Der Bundesdrogenbeauftragte, Burkhard Blienert (SPD), fordert ein absolutes Alkoholverbot für Minderjährige und spricht sich entschieden dafür aus, den Konsum alkoholischer Getränke erst ab dem Erreichen der Volljährigkeit mit 18 Jahren zu erlauben. Blienert bekräftigte diese Forderung erneut in einem Interview mit der 'Rheinischen Post' und verwies darauf, dass die Altersgrenze von 18 Jahren bereits für Tabakprodukte gelte.
Momentan erlaubt das Jugendschutzgesetz den Konsum von Bier oder Wein in der Öffentlichkeit für Jugendliche ab 14 Jahren, sofern sie von ihren Sorgeberechtigten begleitet werden. Blienert sieht dies äußerst kritisch und lehnt das sogenannte 'begleitete Trinken' strikt ab.

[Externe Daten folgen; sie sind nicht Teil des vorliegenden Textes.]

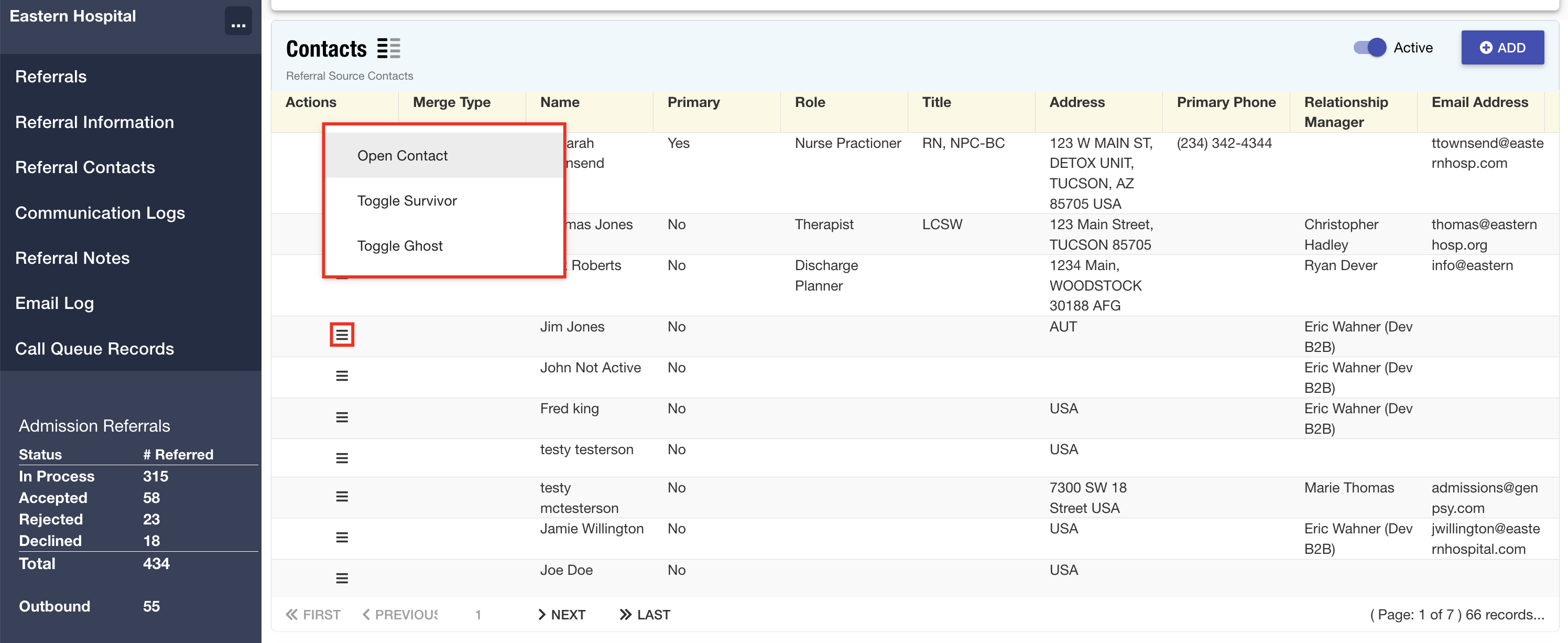Open actions menu for Jim Jones
Screen dimensions: 1568x643
click(342, 335)
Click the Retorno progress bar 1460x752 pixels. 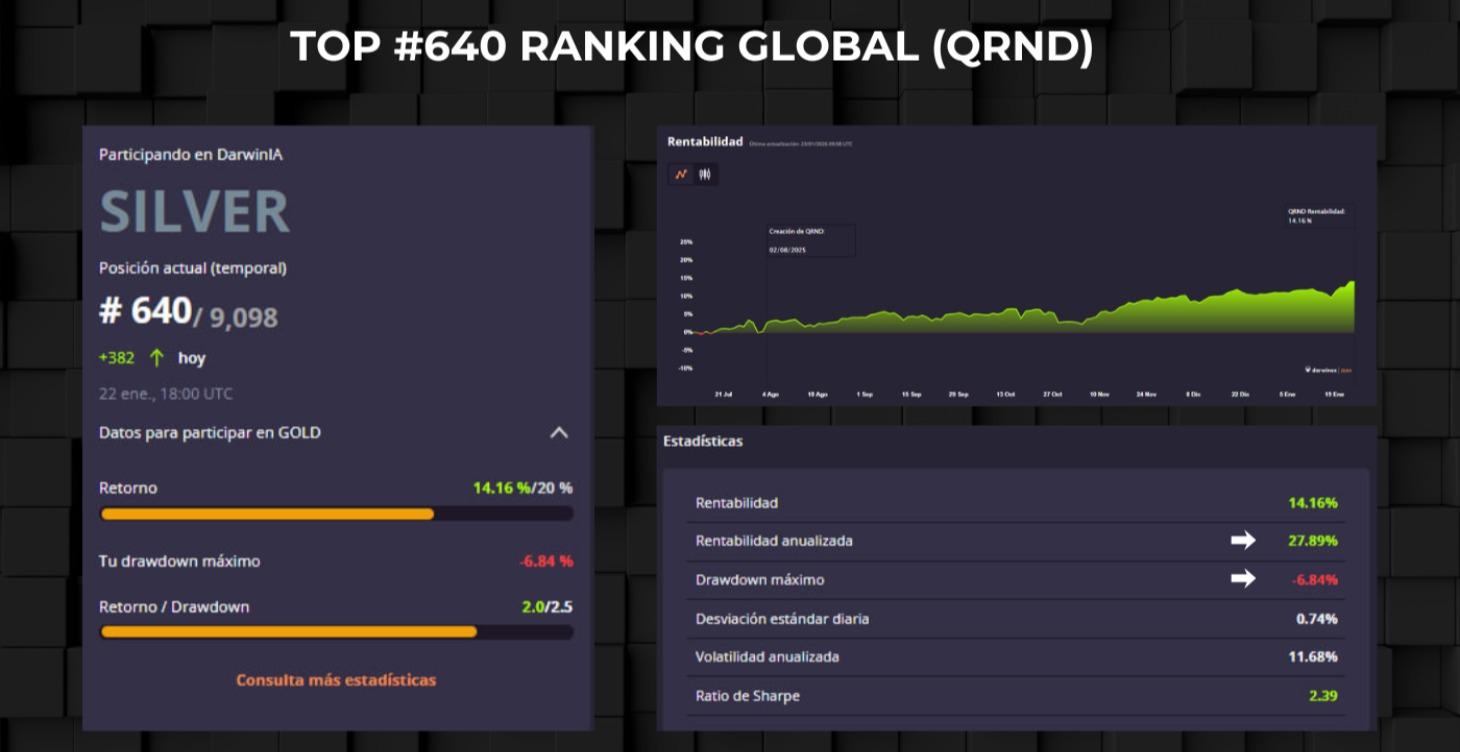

Er betonte, dass Alkohol ein Zellgift sei, das bereits ab dem ersten Tropfen wirke und besonders schädlich für Heranwachsende sei, deren Gehirne sich noch in der Entwicklung befinden.
Im Juni hatte die Gesundheitsministerkonferenz der Länder das Thema aufgegriffen und beschlossen, die bestehenden Regelungen im Jugendschutzgesetz bis November einer gründlichen Prüfung zu unterziehen. Auch Bundesgesundheitsminister Karl Lauterbach (SPD) unterstützt ein Verbot des begleiteten Trinkens für 14- bis 16-Jährige. Blienert begrüßte diese Initiative und hob hervor, dass die Debatte um eine strengere Regelung mindestens ab einem Alter von 16 Jahren ein wichtiger erster Schritt sei.